Recompiling in a loop kills performance. If you put Regex::new inside a loop, you pay the compilation cost every iteration. Compile once, reuse many times.

// BAD: Compiles the regex on every iteration.
// let re = Regex::new(r"\d+").unwrap();
// for line in lines { if re.is_match(line) { /* ... */ } }

// GOOD: Compile outside the loop.
let re = Regex::new(r"\d+").unwrap();
// for line in lines { if re.is_match(line) { /* ... */ } }

Binary data breaks the default engine. Regex in Rust assumes UTF-8. If you are scanning binary files, network packets, or non-UTF-8 encodings, the standard Regex will refuse to match invalid sequences. Switch to regex::bytes::Regex for binary data. It works the same way but operates on &[u8] instead of &str.

The replace method only replaces the first match. If you expect all occurrences to change, you will be surprised. Use replace_all for global replacement.

Type mismatches happen when you forget to handle the result. Regex::new returns a Result. If you forget to unwrap or handle the result, the compiler rejects you with E0308 (mismatched types). You tried to stuff a Result<Regex, Error> into a Regex variable.

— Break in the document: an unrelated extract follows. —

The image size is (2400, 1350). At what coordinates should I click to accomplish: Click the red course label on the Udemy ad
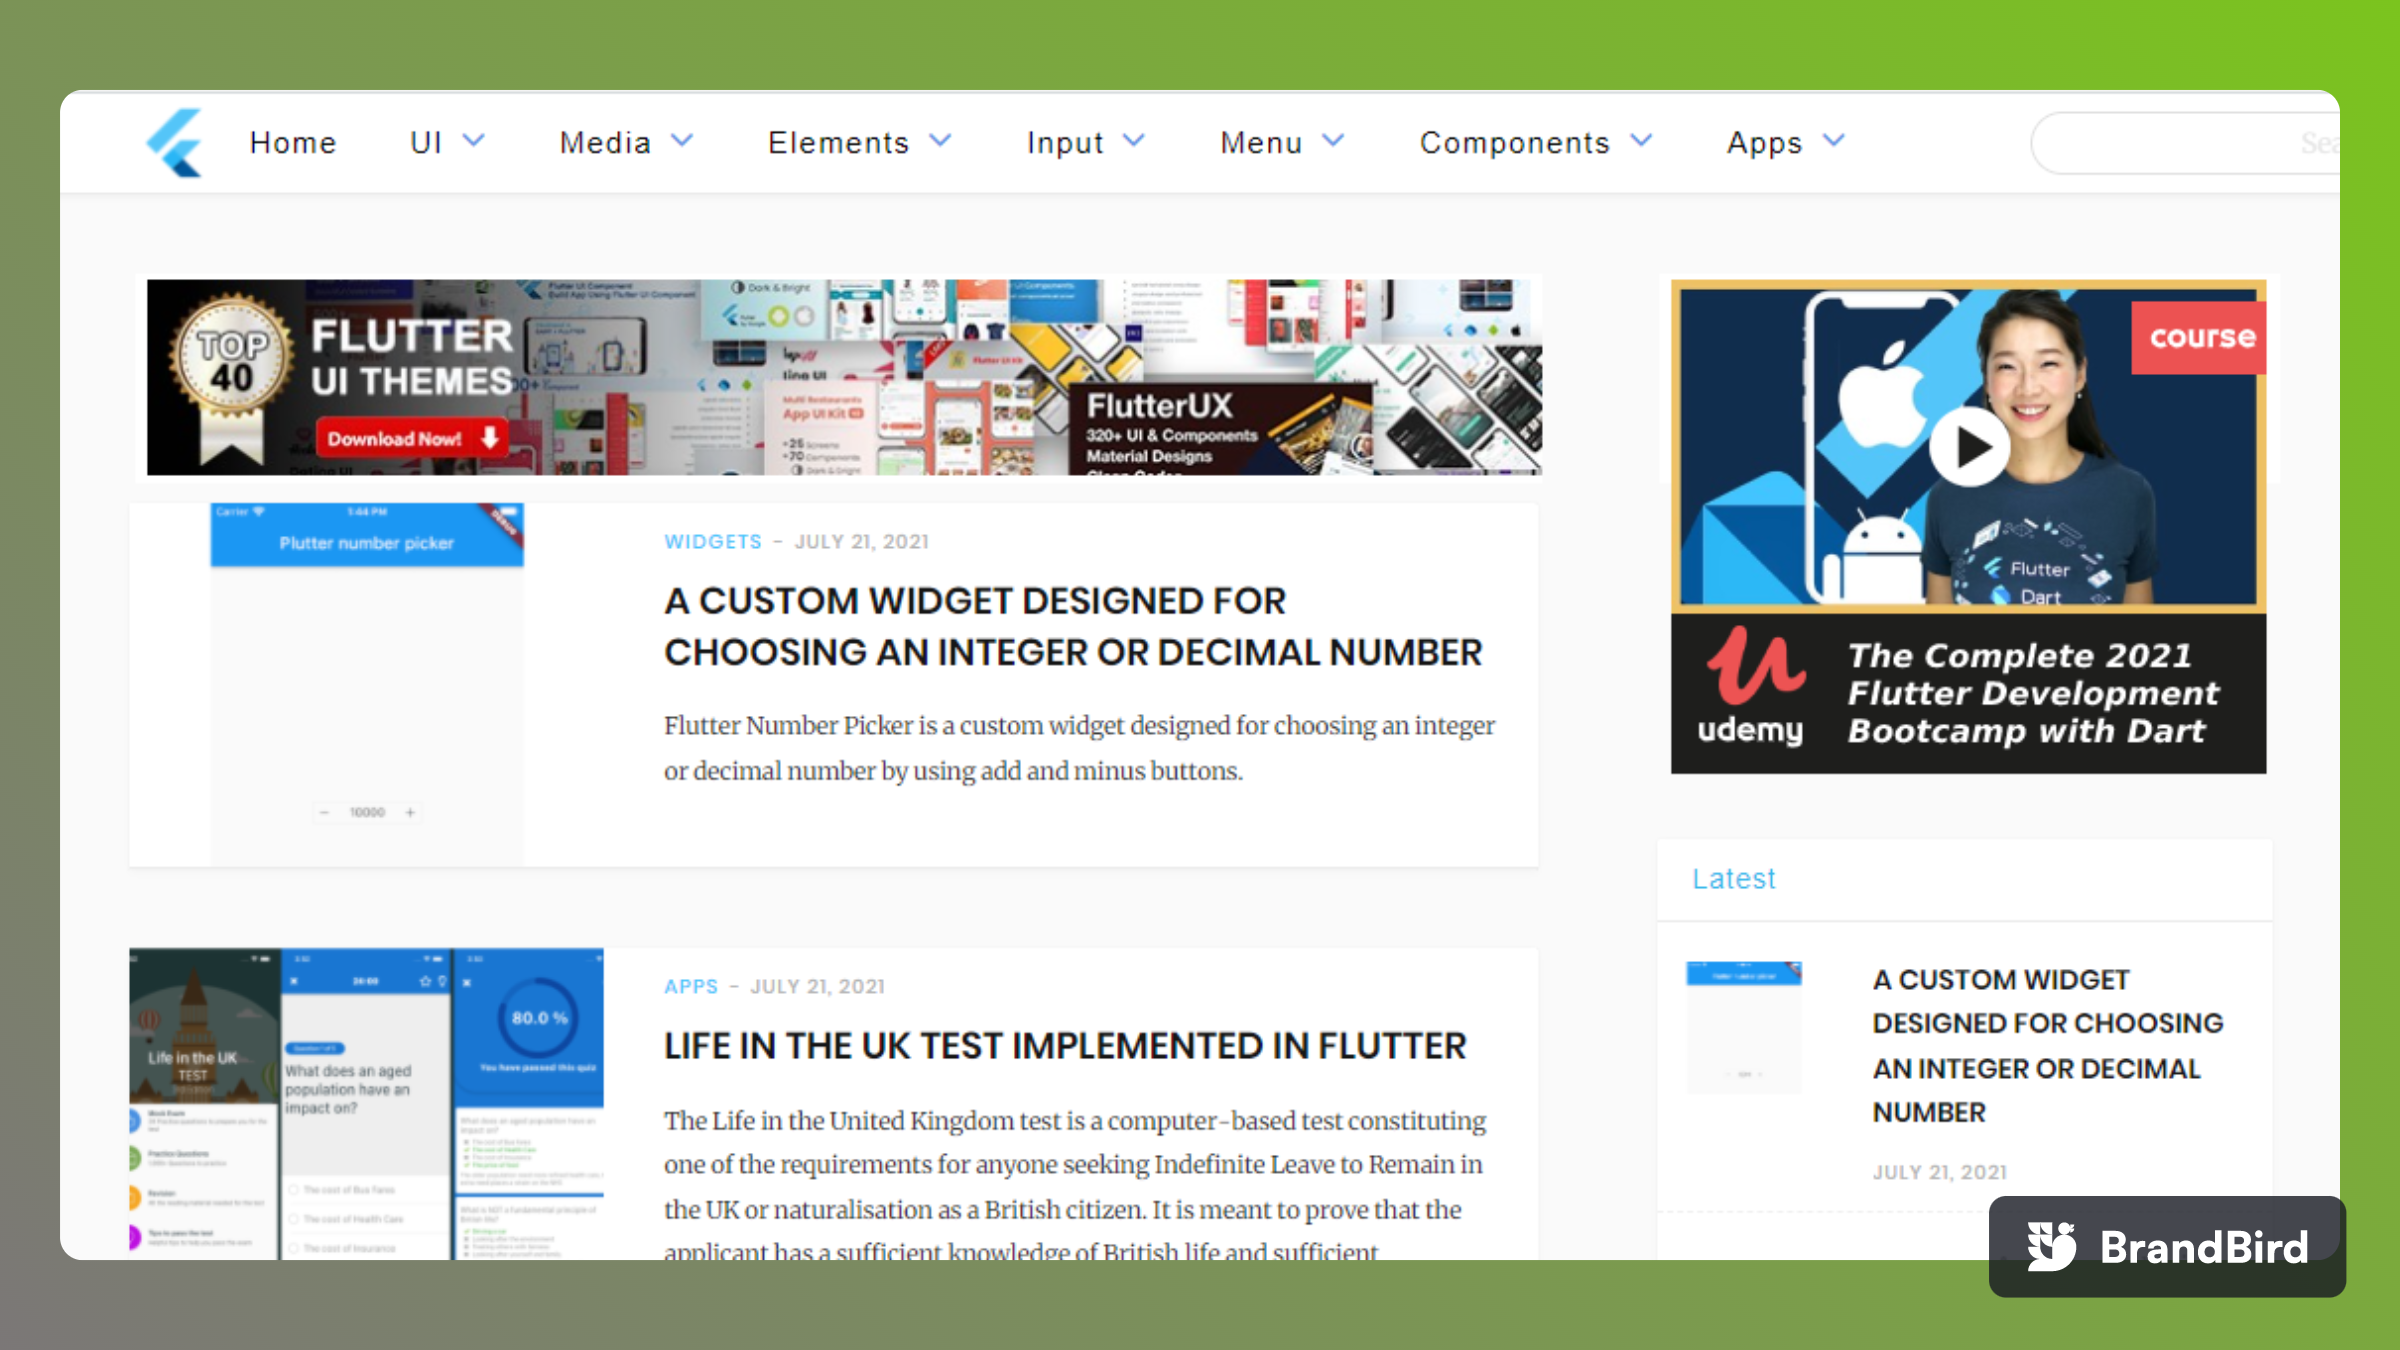coord(2201,337)
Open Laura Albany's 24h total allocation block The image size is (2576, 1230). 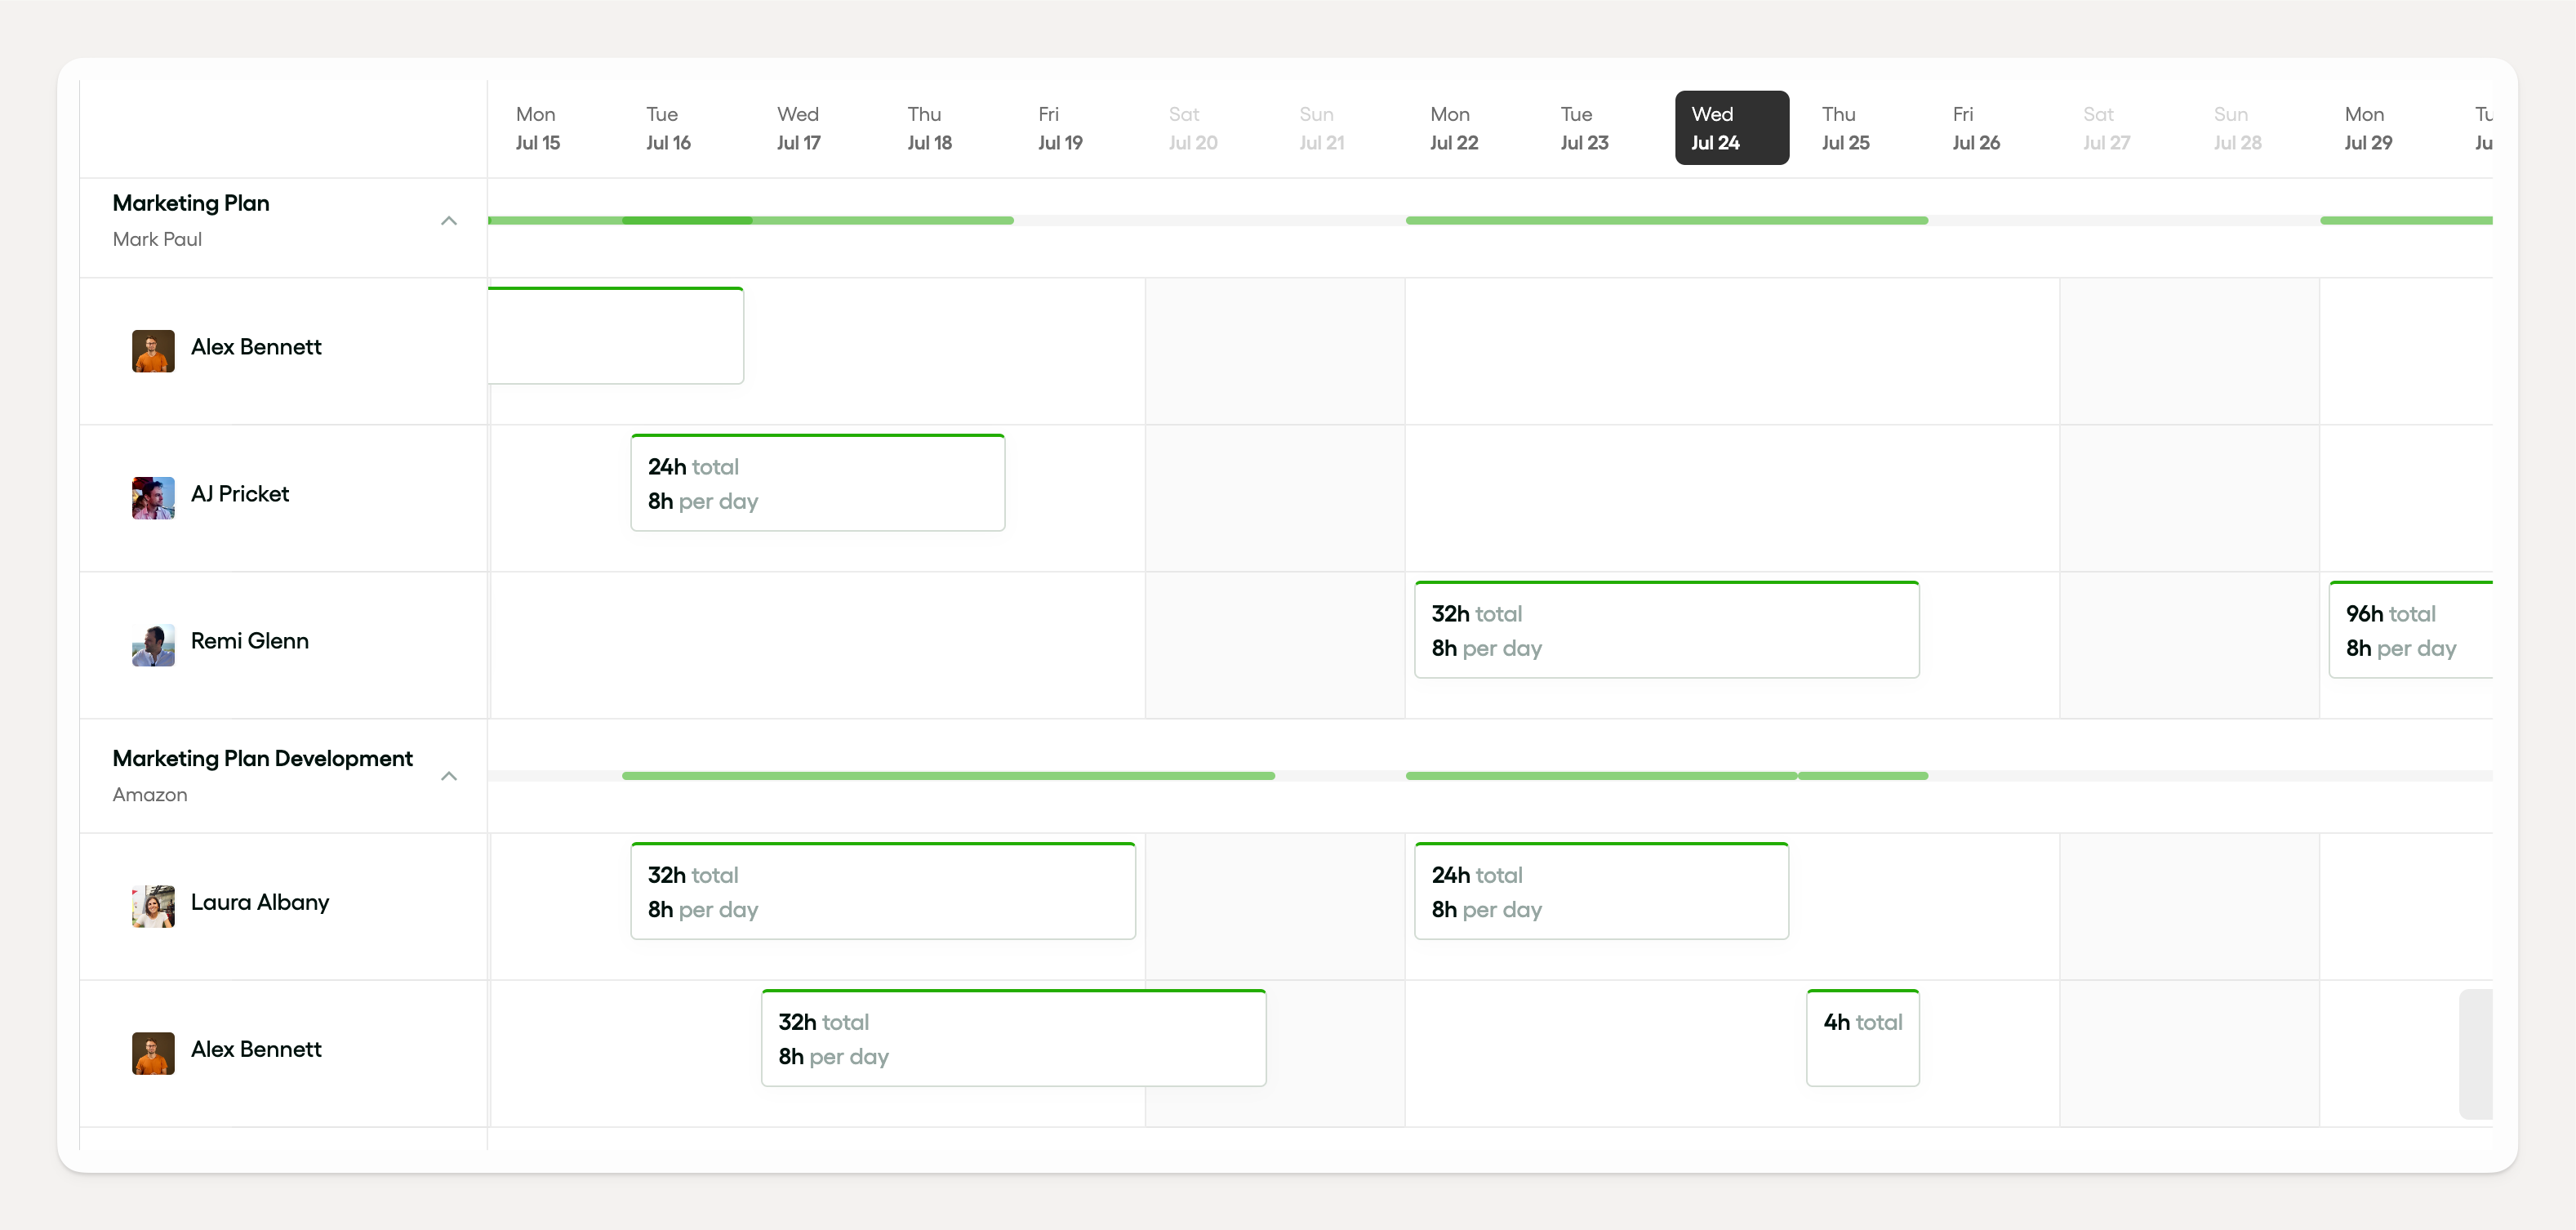pos(1600,892)
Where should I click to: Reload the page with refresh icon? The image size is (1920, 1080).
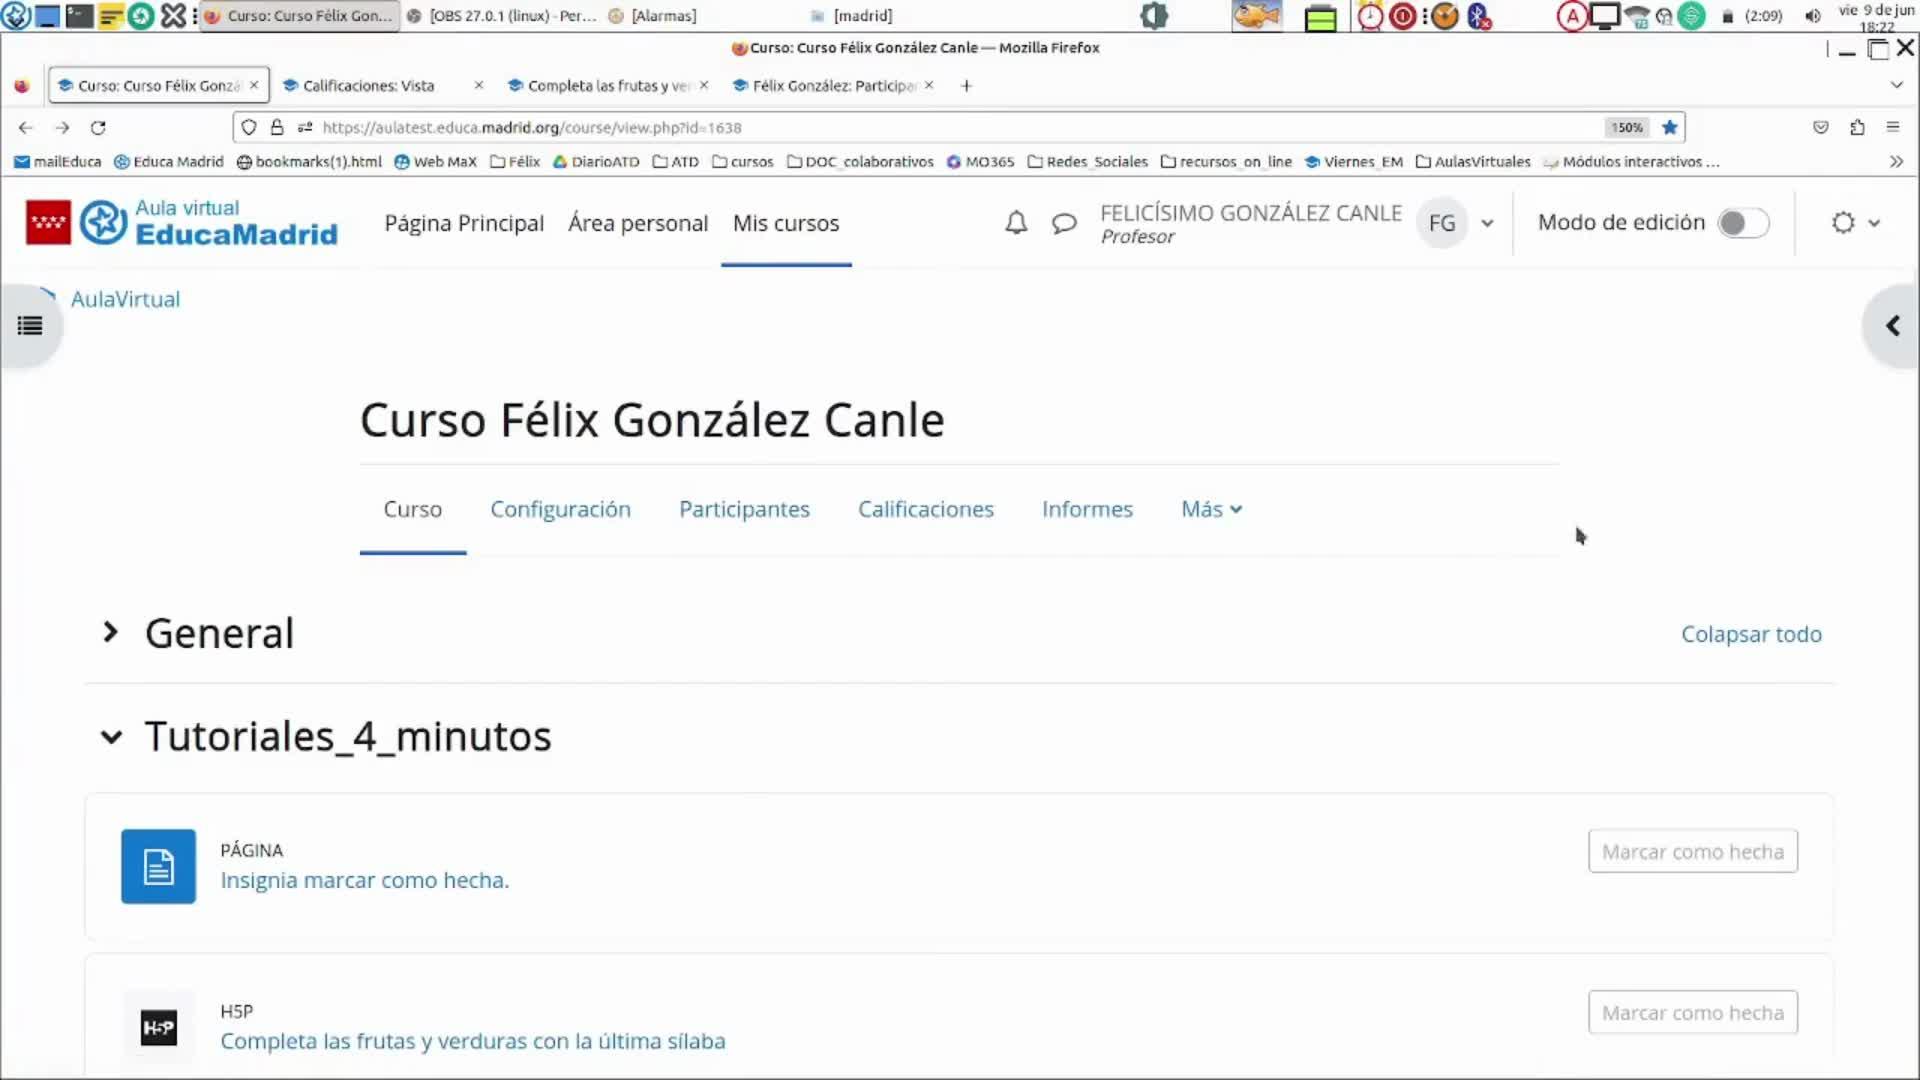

// E0308: mismatched types
// found `Result<regex::Regex, regex::Error>`, expected `regex::Regex`
let re: Regex = Regex::new(r"\d+");

Method not found errors appear when you try to call is_match on a String directly. You get E0599 (no method named is_match found for struct String). You need a Regex object.

Check the return type. Regex::new gives you a Result, not a Regex.

Decision: regex vs alternatives

Regex is powerful, but it is not always the right tool. Pick the right tool for the job.

Use regex when you need pattern matching with capture groups, alternation, or quantifiers on UTF-8 text. It is the standard choice for almost all Rust projects. Reach for str::contains or str::starts_with when you are checking for a literal substring. These methods are faster and have zero dependencies. Do not pull in a regex engine to check if a string contains "error". Pick the glob crate when you are matching file paths with wildcards. Patterns like *.md or src/**/*.rs are path globs, not regex. The glob crate handles OS-specific path rules correctly. Use regex-automata when you are writing a high-performance search tool and need fine-grained control over the automaton state. This is the engine under regex, but it exposes a more complex API for streaming and multi-pattern matching. Consider regex-lite when binary size matters and you can live without advanced features like lookarounds. It is a smaller crate that covers the most common regex use cases.

Match the tool to the job. Regex is powerful, but literal checks are faster.